A new video work features ripped YouTube footage of Betty Boop merchandise and marks a new approach to Lai’s past interests in addressing themes of identity and consumerism through the moving image, having previously been explored in the domain of animation and as a suspended reality. The video’s content, filmed on a smart phone, is a meandering and wobbly barrage of Betty Boop merchandise contained by museum-like displays and altogether feels exploitative and inescapable. Ridiculous and outrageous as an everyday account of consumer frenzy, the new video speaks equally about the voyeurism such environments supply and demand and also about loveable and charismatic characters of idealised and voluptuous proportions; attainable only by cartoon characters who are conceived at the mercy and by the hand of their maker. The new video and the actual content Lai has selected for it also features the inside of a sewer drain, an online video tutorial for how to tune a grandfather clock, and footage of Betty Boop clocks that all re-animate her eyes cautiously looking from side-to-side; a non-real character, idol, and figure appearing aware and freightened of the tick-tocking present.

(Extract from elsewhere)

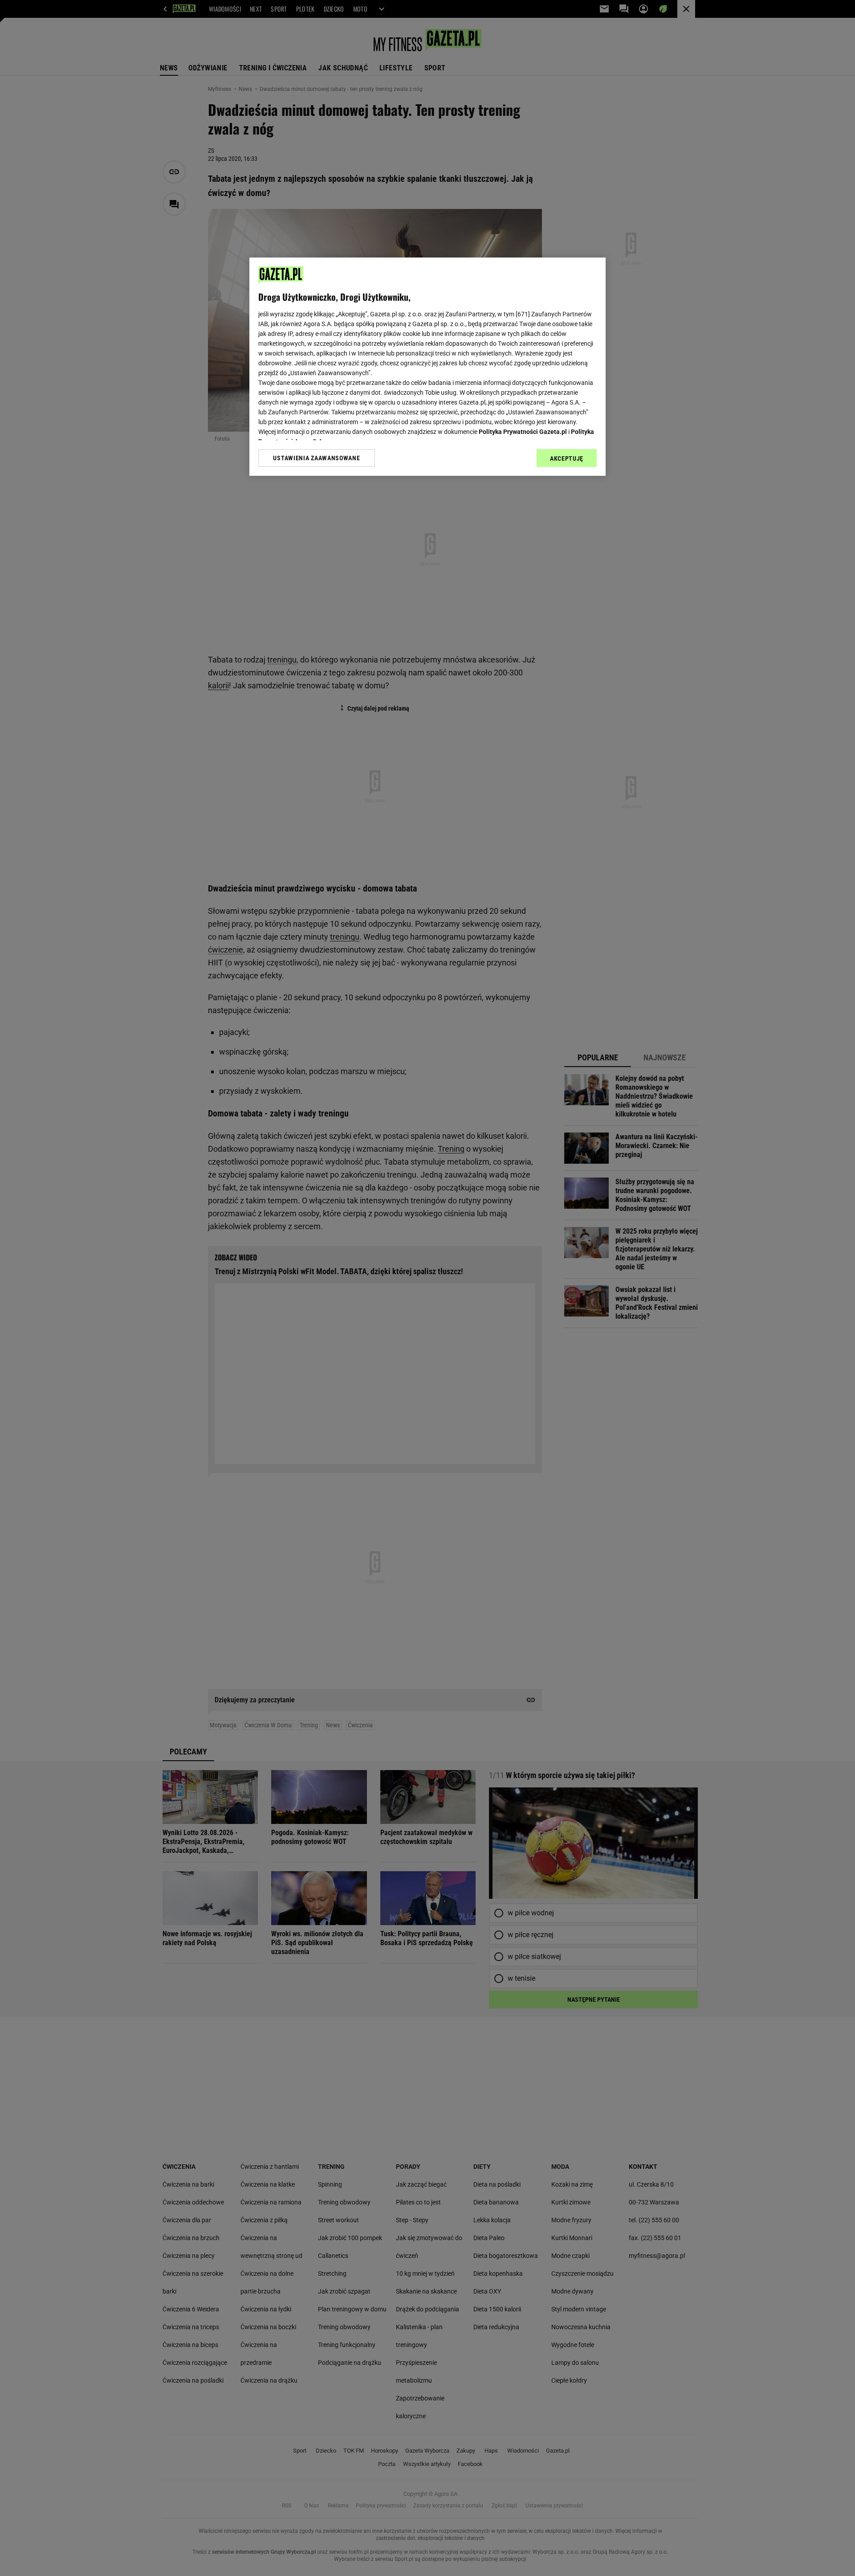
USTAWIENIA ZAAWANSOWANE (316, 458)
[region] (427, 367)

Spencer Lai graduated from The Victorian College of the Arts in 2014. They are the co-founder of the collaborative project Monica’s Gallery with LA-based artist Jake Swinson. Forthcoming exhibitions include presenting with Fort Delta at the Spring1883 art fair in Sydney, September 6 – 9, 2017. Recent exhibitions and projects include: AFFADAVIT VITO ACCONCI a group exhibition at Gertrude Glasshouse, curated by Brooke Babington, Melbourne, 2016; mummy has the bends again… a delegated performance as Monica’s Gallery with garments by Jessie Kiely at The Community, Paris, 2016; A Really Good Look – a contribution for TarraWarra Biennial 2016: Endless Circulation enacting as Monica’s Gallery with Jessie Kiely in collaboration with 3ply and Centre for Style, Melbourne, 2016; tell me what you have and I will tell you what you are, a group exhibition and publication as Monica’s Gallery, curated by Dissect Journal, Melbourne, 2016; presenting with Fort Delta at the Spring 1883 art fair, Hotel Windsor, Melbourne, 2016; WORLD INDUSTRIES, a curatorial project Monica’s Gallery with Jessie Kiely at Punk Café (2015); youth, born at brunch (from a wish), a solo exhibition at George Paton Gallery (2015); Monica’s Gallery Presents: The Artist Interprets HIGHPOINT,a curatorial project as Monica’s Gallery at Fort Delta (2014); the smell of an oily rag, a group exhibition at Fort Delta (2015); do you want me to come downstairs, with rollers in my hair?, an exhibition with Jake Swinson at BLINDSIDE (2014).